The best option out of these is a single-family home. Condos can be more challenging since they require monthly association fees and a larger down payment. When you start with a single-family home, you can see what maintenance is required including landscaping.
2. Calculate How Much To Charge
Your landlord checklist needs to include how much to charge. It’s a good idea to check the local market to see how much rental property management companies are charging in your area.
The amount that you charge needs to give you a profit after paying for overhead costs. You need to factor in insurance and property taxes as well.
The best landlords will tell you that it’s important to create a budget for unforeseen maintenance needs. This is because items can break over time. If you’re not sure how much to charge, an accountant can help you figure out the different costs that you’ll want to think about.
3. Buying New Rental Property
Once you’ve found a location that you want to buy, you’ll need to think about how you can stand out from other buyers. Since it’s competitive out there, you’ll want to think about hiring a real estate agent to perform the negotiation process for you.
4. Consider Upgrades
Many will tell you that you’ll want to upgrade your property before renting it out. This is a great way to increase how much you can charge to rent it out.
Keep in mind that you don’t want to spend too much either. If you make too many upgrades then the rent that you’re looking to charge could be too much for others.
Once the property is ready to be rented, it’s time to advertise that it’s available for rent. Once you get the hang of it, you can buy more rental properties in order to make a nice profit.
5. Finding Tenants
When you’re ready to rent it out, you’ll place rental listings in the paper or online. It’s a good idea to have a tenant screening process to make sure that they’re less likely to destroy your property.
Make sure that the leases you send the tenants are compliant with state and local regulations. This is in order to protect your property and yourself.
6. Finance Options
There are 3 types of loans that new rental property owners use. These include commercial investment property loans, conventional loans, and second mortgages on an existing home.
A second mortgage is an option if you have paid off your current mortgage. This means that you can borrow against your current home’s equity in order to buy a new rental property.
While conventional loans are an option, they tend to have higher mortgage rates and you’ll need to have a good credit score and higher down payment. If you’re interested in buying an apartment complex or multiple homes at once, then you’ll need to use commercial investment property loans. A commercial lender will help you apply for this option.
If you’re not a handy person or don’t have much time, you’ll need to consider hiring a property management company. You’ll also want to work with a real estate attorney in order to help you understand the different legal issues that might occur.

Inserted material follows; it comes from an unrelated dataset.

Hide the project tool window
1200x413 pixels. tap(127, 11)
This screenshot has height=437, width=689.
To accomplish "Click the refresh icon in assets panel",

Next, is the potential of having problem tenants and it taking time to kick them out. It’s not an easy process. You’ll need to have legal agreements, advertising for tenants, and take care of utilities.
Buying With VA or FHA Loans
You might be able to buy a multifamily building with VA or FHA loans. This is the case as long as you plan on living in one of the units as well. These loans also work for duplexes.
The great part about FHA loans is that you need a lower down payment and won’t need an amazing credit score. In order to qualify for a VA loan, you’ll need to be a surviving spouse, veteran, or military service member. VA loans are great since you might not need to pay for a down payment.
How To Become a Rental Property Owner
After exploring this guide, you should have a better idea of what to expect when it comes to becoming a rental property owner. Take your time considering your options and if it’s right for you as an aspiring landlord.